References	Big endian > little endian, higher precision > lower precision, greater offset > lesser offset(bit position of the least significant bit), greater least significant padding > lesser least significant padding, greater most significant padding > lesser most significant padding, internal reference > dataset region reference > object reference, data located on disk > data located in memory(for object reference),
Enumerates	Greater parent > lesser parent, more members > less members, greater member name > lesser member name.
Variable-lengths	String > sequence, data located on disk > data located in memory, greater file object address > lesser file object address(if they are in different files).
Opaques	H5T_ARRAY > H5T_VLEN > H5T_ENUM > H5T_REFERENCE > H5T_COMPOUND > H5T_OPAQUE > H5T_BITFIELD > H5T_STRING > H5T_TIME > H5T_FLOAT > H5T_INTEGER, greater tag > lesser tag(similar to string comparison).
Arrays	More dimensions > less dimensions, bigger dimensions > smaller dimensions, greater parent > lesser parent.
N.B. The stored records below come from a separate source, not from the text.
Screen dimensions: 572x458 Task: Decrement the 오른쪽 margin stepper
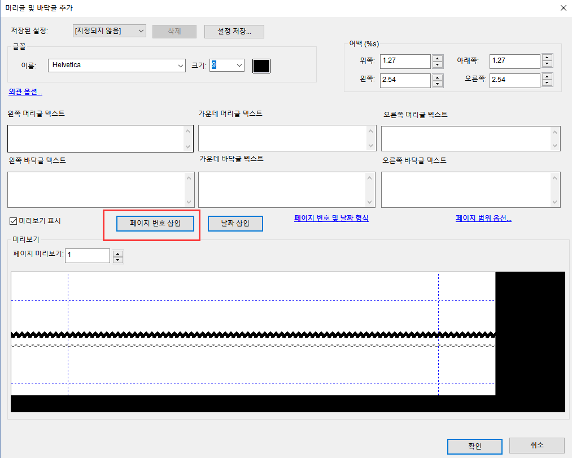pos(547,83)
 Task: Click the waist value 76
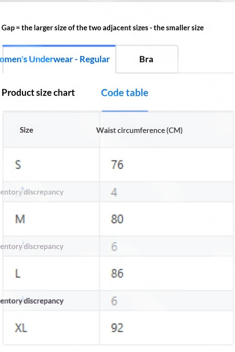(117, 165)
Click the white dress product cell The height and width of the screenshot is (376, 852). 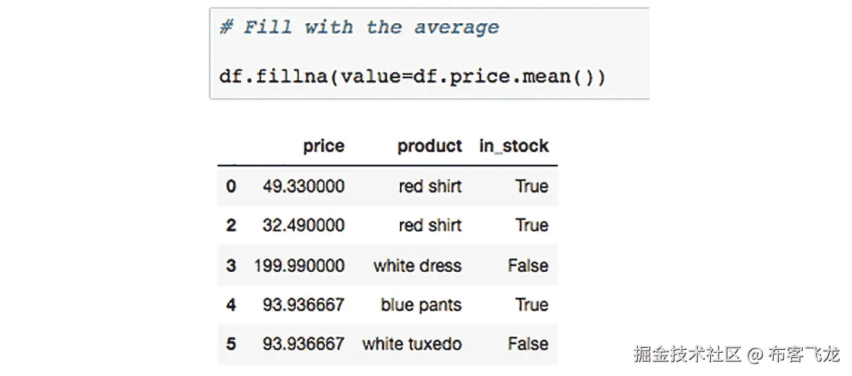point(417,265)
This function provides the convenience of sorting data types although some of the comparisons are arbitrary.

Parameters:

hid_t dtype1

IN: ID of the first datatype to be compared.

hid_t dtype2

IN: ID of the second data type to be compared.

Returns:

Returns positive value if first data type is greater; negative value if second data type is greater; 0(zero) if they are equal.